[Supplied passage — start]

In both cage and field trials, mushroom mycelium extracts were added to the bees’ sugar water feeders at a concentration of one percent. Researchers measured how the extracts impacted viral burden in Apis mellifera, a managed honey bee in the United States and a wild bee in Europe and Asia. In controlled indoor experiments with caged bees, DWV plummeted more than 800-fold in the Amadou treatment compared to the sugar control group. In field studies, the Amadou mycelium extract led to a 44-fold reduction in DWV, while Reishi mycelium extract led to a nearly 80-fold reduction in DWV. Reductions against LSV were even more significant, with Reishi mycelium extract reducing LSV at a rate 45,000 times that of the control group.

The study was authored by twelve scientists, including Paul Stamets—a well-known mycologist, author and inventor based in Washington State; Jay Evans—research leader at the U.S. Department of Agriculture Bee Research Laboratory; and Steve Shepherd—professor of entomology at Washington State University.

[Supplied passage — finish]
[Records — start]

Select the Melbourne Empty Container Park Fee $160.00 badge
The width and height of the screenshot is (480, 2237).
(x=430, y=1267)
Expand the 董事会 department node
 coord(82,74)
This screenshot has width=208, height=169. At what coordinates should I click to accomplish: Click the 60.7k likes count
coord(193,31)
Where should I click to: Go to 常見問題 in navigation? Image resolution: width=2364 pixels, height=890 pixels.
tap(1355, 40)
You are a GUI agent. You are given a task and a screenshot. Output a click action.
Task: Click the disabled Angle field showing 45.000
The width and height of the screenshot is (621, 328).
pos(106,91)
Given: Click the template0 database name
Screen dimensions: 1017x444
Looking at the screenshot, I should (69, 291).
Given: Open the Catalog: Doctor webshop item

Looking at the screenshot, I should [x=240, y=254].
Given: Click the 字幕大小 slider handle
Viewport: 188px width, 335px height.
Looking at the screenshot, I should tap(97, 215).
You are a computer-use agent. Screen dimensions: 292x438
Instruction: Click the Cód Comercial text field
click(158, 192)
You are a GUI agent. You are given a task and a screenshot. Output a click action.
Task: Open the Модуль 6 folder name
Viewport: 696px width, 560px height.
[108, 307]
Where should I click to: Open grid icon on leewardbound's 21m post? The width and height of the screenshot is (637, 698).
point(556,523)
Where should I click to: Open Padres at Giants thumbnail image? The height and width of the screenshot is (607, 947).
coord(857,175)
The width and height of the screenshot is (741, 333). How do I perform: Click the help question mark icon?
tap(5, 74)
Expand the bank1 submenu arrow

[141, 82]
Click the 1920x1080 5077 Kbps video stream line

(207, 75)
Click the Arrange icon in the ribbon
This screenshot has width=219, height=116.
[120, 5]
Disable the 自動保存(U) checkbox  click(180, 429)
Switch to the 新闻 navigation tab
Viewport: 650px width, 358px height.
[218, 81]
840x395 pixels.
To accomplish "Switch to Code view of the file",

[Records — finish]

Copy out the passage on mushroom mycelium extracts and bee viruses word for word, in full.

_Result of this task:_
In both cage and field trials, mushroom mycelium extracts were added to the bees’ sugar water feeders at a concentration of one percent. Researchers measured how the extracts impacted viral burden in Apis mellifera, a managed honey bee in the United States and a wild bee in Europe and Asia. In controlled indoor experiments with caged bees, DWV plummeted more than 800-fold in the Amadou treatment compared to the sugar control group. In field studies, the Amadou mycelium extract led to a 44-fold reduction in DWV, while Reishi mycelium extract led to a nearly 80-fold reduction in DWV. Reductions against LSV were even more significant, with Reishi mycelium extract reducing LSV at a rate 45,000 times that of the control group.

The study was authored by twelve scientists, including Paul Stamets—a well-known mycologist, author and inventor based in Washington State; Jay Evans—research leader at the U.S. Department of Agriculture Bee Research Laboratory; and Steve Shepherd—professor of entomology at Washington State University.